I am along to help with my granddaughter. Our drive takes us through a town where I spent 27 years. And my kids know I will savor the trip on Route 66 through my childhood.
We pull off the highway. I direct them to the neighborhood where I grew up, but I miss the entrance. It looks so different.
As we drive the tree-lined hill that leads to my home, time shifts to a summer day in the 1970s and for a moment I see a girl on a bike.
Standing to pump the pedals of my green Schwinn with handbrakes and a wide seat, I feel a gust of hot air. Blonde bangs stick to my sweaty face, the rest of my hair is pulled into a ponytail. I’m wearing a striped shirt, shorts and PF flyers, windjammer style. I traverse my neighborhood streets, free of school and chores. Some days I ride with my cousin, my brother or a friend. Other times my bike carries me into stretches of solitude as I cruise past Bermuda grass lawns.
At the top of the hill, I’m hit with the scent of honeysuckle from dozens of bushes in my neighbor’s yard. Some days I stop long enough to pluck a white blossom, pinch the end, pull the stem through and lick a drop of nectar. Other days I keep pedaling, powered by the sweet aroma for the next block.
I turn the corner to my house and see the oak tree that my dad planted as a sapling.
It grew to shade the front porch and much of the front yard. It stood sentinel to years of family history. Under the oak tree, I played school with my little sister, retrieved Wiffle balls with my brothers, and posed for pictures with my prom date. The last time I walked out the door of my childhood house, I walked under the oak to my car.
After 30 years of living in that place — when the tree was a couple of stories high and they were preparing to sell the house — my parents gave me two flower pots overflowing with geraniums.
Acorns had fallen from the tree into the potting soil and produced a few tiny oak shoots. (I love the idea that they planted themselves.) I carefully moved the pots to a new home in St.

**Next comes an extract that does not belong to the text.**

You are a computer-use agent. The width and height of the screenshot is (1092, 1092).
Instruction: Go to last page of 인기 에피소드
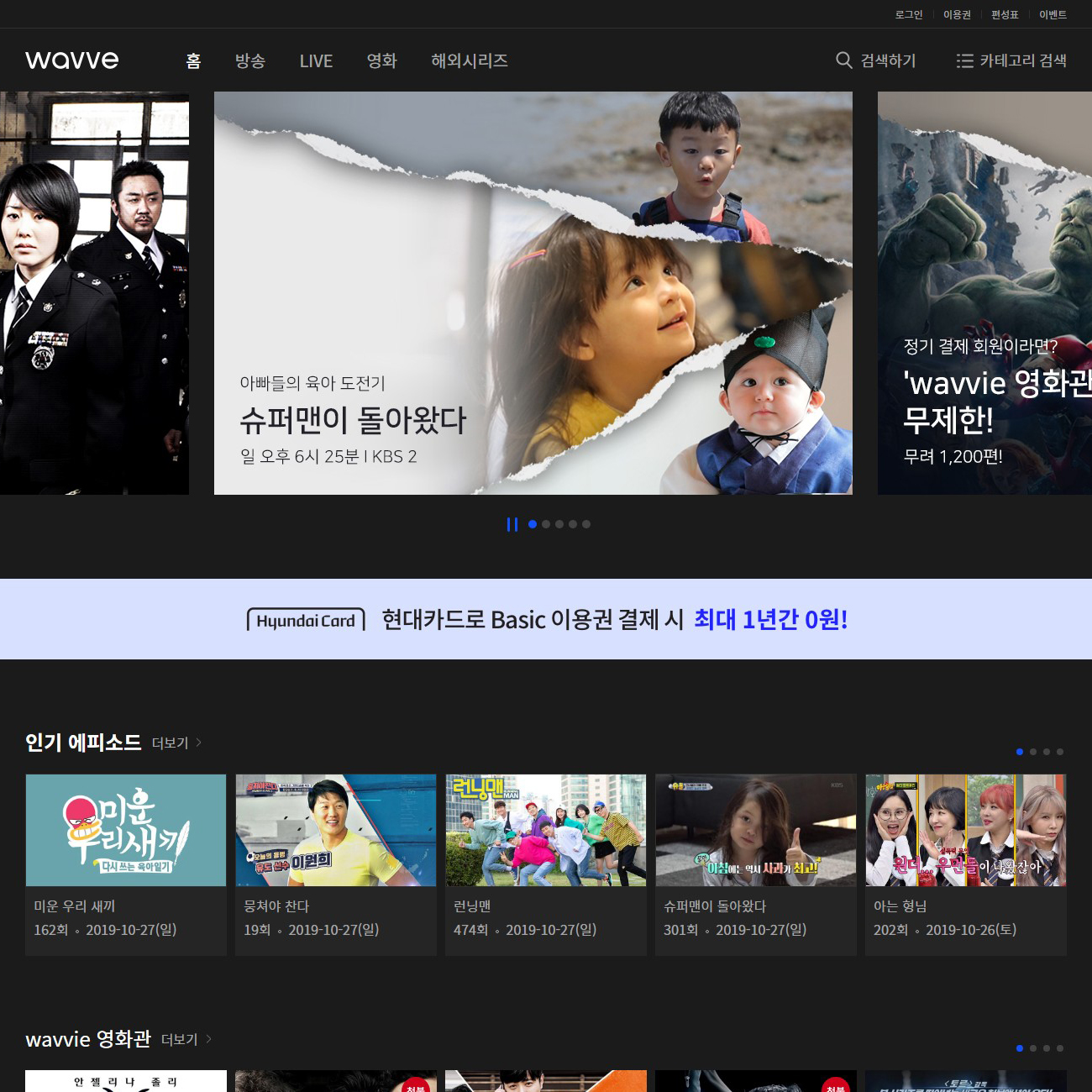coord(1060,752)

Louis and later to Utah.
When my husband and I built our house in Utah I remembered the sapling oak and how it grew to provide shade and beauty and stability. Plus I was missing home. So Scott planted a sapling in our yard on the mountain next to aptly-named scrub oaks. I watched over it, but our oak didn’t survive. The soil, air, sunlight and rainfall were too different from its natural habitat.
I knew the feeling; I felt out of place when I moved there too.

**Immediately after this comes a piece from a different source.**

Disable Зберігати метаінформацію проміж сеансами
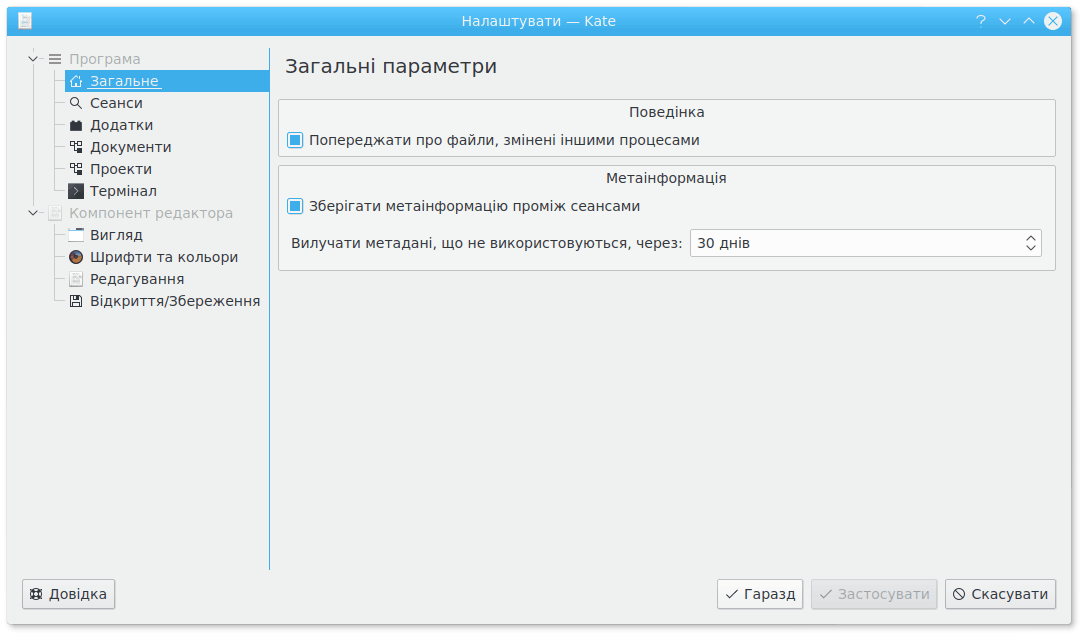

Now decades later in Tulsa, we drive past the neighbor’s house with the sweet scent. The honeysuckle bushes are gone.
We round the corner and the majestic oak is still there. I take my granddaughter’s hand and kneel under the original tree. I see scattered acorns. Some hard shells are intact. A few shells are broken open.

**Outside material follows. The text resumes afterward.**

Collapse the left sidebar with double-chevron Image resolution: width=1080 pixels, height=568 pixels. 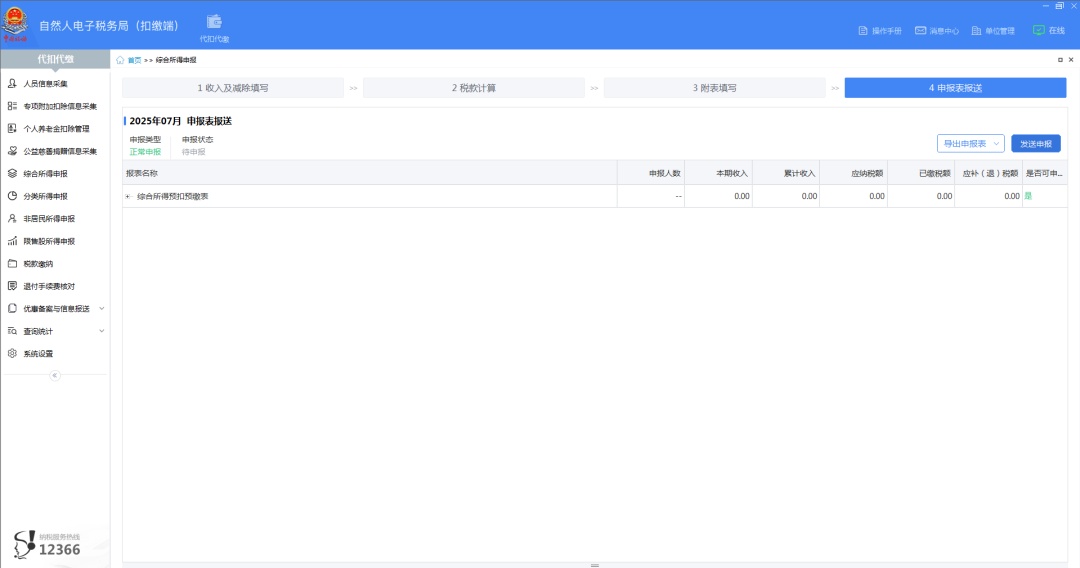pos(55,376)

Before the acorn can bring forth the oak, it must become itself a wreck. No plant ever came from any but a wrecked seed.
Hannah Whitall Smith
I think about change. It always seems to be accompanied by loss. We trade familiar places (physical, mental and emotional) for the unknown. We lose landmarks, friends, and who we think we are. Everything is new. We have to adjust.
But from a smooth brown acorn to wrecked seed comes a small sapling that grows into a mature tree that can live hundreds of years.
The germination process is risky and only a small percentage of acorns grow into trees. But those that do. They grow to their magnificent potential.
I walk away from my childhood home, but this time I am not an 18-year-old heading to college. I am not a young mother leaving the house before the new owner moves in. I leave the house with my children and grandchild.
We move on.
In a few days, we pull up to their new home. I hold each one close, feeling how they are breaking open, and knowing that’s all they can feel right now.
I remember the acorn and can almost see the germination in a new place, a place they were meant to be.